Data supplied:

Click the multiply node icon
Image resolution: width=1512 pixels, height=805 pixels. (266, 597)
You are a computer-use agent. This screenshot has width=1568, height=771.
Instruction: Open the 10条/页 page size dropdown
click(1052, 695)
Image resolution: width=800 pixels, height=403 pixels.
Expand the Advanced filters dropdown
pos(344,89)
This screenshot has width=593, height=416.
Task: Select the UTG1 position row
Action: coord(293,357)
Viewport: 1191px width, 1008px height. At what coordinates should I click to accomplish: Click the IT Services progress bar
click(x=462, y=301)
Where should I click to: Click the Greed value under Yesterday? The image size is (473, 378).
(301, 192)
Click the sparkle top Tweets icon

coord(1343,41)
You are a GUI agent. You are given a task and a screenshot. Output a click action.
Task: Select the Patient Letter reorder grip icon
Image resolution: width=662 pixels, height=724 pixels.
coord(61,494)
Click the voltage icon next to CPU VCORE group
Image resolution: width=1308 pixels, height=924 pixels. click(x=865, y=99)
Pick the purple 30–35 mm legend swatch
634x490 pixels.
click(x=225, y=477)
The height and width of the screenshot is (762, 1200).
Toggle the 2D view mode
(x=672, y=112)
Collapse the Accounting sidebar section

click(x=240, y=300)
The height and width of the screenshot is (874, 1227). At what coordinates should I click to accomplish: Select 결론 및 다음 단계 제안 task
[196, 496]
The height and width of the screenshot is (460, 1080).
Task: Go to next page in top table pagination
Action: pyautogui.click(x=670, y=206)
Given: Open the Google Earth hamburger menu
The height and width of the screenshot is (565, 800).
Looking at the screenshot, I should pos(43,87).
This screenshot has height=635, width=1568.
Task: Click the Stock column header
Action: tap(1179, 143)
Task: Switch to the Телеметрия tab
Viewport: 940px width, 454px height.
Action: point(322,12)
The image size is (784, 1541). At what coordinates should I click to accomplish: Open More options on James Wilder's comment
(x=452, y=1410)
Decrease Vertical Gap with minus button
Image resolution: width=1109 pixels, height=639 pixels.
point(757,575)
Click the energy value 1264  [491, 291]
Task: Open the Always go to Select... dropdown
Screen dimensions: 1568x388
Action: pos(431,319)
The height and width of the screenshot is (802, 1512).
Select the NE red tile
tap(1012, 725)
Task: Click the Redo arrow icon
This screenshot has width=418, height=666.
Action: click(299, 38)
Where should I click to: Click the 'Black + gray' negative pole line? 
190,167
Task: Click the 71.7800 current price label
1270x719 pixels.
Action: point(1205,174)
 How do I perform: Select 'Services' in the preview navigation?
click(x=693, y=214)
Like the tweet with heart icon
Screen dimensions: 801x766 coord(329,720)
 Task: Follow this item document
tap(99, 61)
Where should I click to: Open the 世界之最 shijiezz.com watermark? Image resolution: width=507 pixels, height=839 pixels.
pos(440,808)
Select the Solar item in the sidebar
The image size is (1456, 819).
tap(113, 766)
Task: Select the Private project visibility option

Exercise requirements: Everything above from the line containing "Decrease Vertical Gap with minus button" down to the line containing "Task: Click the Redo arrow icon" should be copied exactly, both end lines included, and nothing else.

Task response:
Decrease Vertical Gap with minus button
Image resolution: width=1109 pixels, height=639 pixels.
point(757,575)
Click the energy value 1264  [491, 291]
Task: Open the Always go to Select... dropdown
Screen dimensions: 1568x388
Action: pos(431,319)
The height and width of the screenshot is (802, 1512).
Select the NE red tile
tap(1012, 725)
Task: Click the Redo arrow icon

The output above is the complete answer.